Başvurucunun yazıları şiddete ve isyana çağrı ya da nefret söylemi içermediği gibi terörü övücü ya da meşrulaştırıcı bir mahiyet de taşımamaktadır. Yazılar genel olarak Hükûmetin ve Hükûmet politikalarının eleştirilmesi, siyasal ve toplumsal olaylar üzerinde sübjektif nitelikteki ve toplumun bir kesimi tarafından rahatsız edici bulunan fikirlerin beyan edilmesinden ibarettir.
Başvurucunun söz konusu örgüte yakın bir gazeteci ve yazarlar vakfında mütevelli heyeti üyesi olması da tek başına örgütsel bağlantısı olduğunu göstermez.

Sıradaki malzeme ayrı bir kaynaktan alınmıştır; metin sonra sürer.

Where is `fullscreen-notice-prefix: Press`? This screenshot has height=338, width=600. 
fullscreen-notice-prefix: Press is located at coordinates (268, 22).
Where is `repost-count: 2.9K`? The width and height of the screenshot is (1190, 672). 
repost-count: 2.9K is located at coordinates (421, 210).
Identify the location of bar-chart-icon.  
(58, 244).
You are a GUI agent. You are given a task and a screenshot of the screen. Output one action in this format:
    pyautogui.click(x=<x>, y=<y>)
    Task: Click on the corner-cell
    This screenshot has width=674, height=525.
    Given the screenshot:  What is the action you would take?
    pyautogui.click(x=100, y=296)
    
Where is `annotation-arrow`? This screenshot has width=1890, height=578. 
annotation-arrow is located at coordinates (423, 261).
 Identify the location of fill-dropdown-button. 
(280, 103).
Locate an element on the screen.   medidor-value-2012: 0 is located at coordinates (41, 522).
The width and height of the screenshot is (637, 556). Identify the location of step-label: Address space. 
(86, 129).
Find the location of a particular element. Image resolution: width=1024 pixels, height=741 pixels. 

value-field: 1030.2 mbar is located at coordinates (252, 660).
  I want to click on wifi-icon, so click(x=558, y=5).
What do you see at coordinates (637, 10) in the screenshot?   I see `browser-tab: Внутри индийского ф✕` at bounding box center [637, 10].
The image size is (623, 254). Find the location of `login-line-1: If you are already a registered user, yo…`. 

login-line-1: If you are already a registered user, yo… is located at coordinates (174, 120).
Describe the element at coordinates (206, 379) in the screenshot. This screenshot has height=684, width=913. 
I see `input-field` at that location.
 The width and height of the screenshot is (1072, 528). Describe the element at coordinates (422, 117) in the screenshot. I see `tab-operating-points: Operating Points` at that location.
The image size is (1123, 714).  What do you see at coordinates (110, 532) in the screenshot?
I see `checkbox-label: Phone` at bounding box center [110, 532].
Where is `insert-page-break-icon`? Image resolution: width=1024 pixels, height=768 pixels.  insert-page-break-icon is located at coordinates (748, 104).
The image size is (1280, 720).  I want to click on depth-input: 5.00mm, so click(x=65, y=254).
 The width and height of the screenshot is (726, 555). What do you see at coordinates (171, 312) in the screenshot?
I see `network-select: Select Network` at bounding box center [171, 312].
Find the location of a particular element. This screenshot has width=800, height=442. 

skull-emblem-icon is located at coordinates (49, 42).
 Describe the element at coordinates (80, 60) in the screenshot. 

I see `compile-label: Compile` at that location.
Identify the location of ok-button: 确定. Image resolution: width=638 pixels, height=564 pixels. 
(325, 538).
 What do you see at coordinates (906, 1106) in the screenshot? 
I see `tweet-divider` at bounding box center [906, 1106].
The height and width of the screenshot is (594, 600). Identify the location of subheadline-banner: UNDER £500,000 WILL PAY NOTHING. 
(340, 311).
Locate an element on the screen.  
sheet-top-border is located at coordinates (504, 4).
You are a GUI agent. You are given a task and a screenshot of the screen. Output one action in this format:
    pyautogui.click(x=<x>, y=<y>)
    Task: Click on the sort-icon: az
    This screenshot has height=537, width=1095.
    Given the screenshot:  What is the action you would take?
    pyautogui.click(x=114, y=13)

Hukukilik şartını sağlamayan tutuklama gibi ağır bir tedbir, ifade ve basın özgürlükleri bakımından demokratik bir toplumda gerekli ve ölçülü bir müdahale olarak kabul edilemez.
Anayasa Mahkemesi açıklanan gerekçelerle söz konusu başvurucular yönünden, Anayasa'nın 19. maddesinde güvence altına alınan kişi hürriyeti ve güvenliği hakkı ile Anayasa'nın 26. ve 28. maddelerinde güvence altına alınan ifade ve basın özgürlüklerinin ihlal edildiğine karar vermiştir.
Bu basın duyurusu Genel Sekreterlik tarafından kamuoyunu bilgilendirme amacıyla hazırlanmış olup bağlayıcı değildir.